La République de Chine, ex-Formose, n’est pas cette fabrique sans âme du modernisme bas de gamme. Cette deuxième Chine conserve jalousement traditions et trésors.
« Vous voulez devenir bouddhiste? » « Non. » Ma réponse sans ambages jette un froid parmi les autres visiteurs venus eux aussi par simple curiosité, mais…plus polis ! « Vous êtes en bonne voie : au moins, vous êtes sincère ! » répond du tac au tac mon interlocutrice. C’est un petit bout de moniale, crâne rasé et bure grise ; énergique et pateline, elle me guide dans ce dédale de salles et de pénombre, d’autels nimbés de leds.
Je suis au centre de l’île, dans Chung Tai Chan, plus grand temple zen au monde. À ma vue, deux dragons rouge corail roulent de l’œil, quatre rois en armure semblent prêts rugir et un dieu obèse éclate de rire. Des ascenseurs partout. L’automatisme. La clim’. Sous la pagode de sept étages, enchâssée dans une tour de 134 mètres, dorment les plus vieux manuscrits bouddhistes de la terre.
Bien dans le ton de cette deuxième Chine, insulaire, vaste comme la Belgique, en allers-retours non-stop entre coutumes et haute technicité. La clef de tout peuple ambitieux, au fond. Taiwan combine ainsi bouddhisme et fashion coréenne, confucianisme et cybernétique nippone.

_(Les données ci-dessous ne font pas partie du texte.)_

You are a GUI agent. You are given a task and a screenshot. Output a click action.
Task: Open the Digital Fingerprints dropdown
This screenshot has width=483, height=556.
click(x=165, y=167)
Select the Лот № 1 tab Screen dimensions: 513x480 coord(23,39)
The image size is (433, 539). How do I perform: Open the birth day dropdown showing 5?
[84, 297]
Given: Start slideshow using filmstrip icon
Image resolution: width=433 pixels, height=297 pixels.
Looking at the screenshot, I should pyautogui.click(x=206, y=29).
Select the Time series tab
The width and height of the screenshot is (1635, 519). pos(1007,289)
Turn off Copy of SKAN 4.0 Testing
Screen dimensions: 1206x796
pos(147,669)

Avec un zeste américain et ses propres talents, bien sûr, tel Tsu-Yuan Li, justement, l’architecte de Chugn Tai Chan. À ce play-boy de 80 ans, on doit aussi le gratte-ciel Taipei 101 qui, grâce à son demi-kilomètre et les 730 tonnes de sa boule antisismique, fut le plus haut du globe jusqu’en 2010.
Un doigt dans la médecine
Au plus haut édifice de Taipei fait écho le plus long : une vieille maison de thé qui vend toujours du wulóng, feuilles fermentées en faveur ici. À une extrémité, une porte ouvre sur le quai et le cours d’eau fangeux d’où Taipei a surgi : comme ses voisines, la boutique rentrait le gros par l’arrière, qu’elle vendait au détail en devanture.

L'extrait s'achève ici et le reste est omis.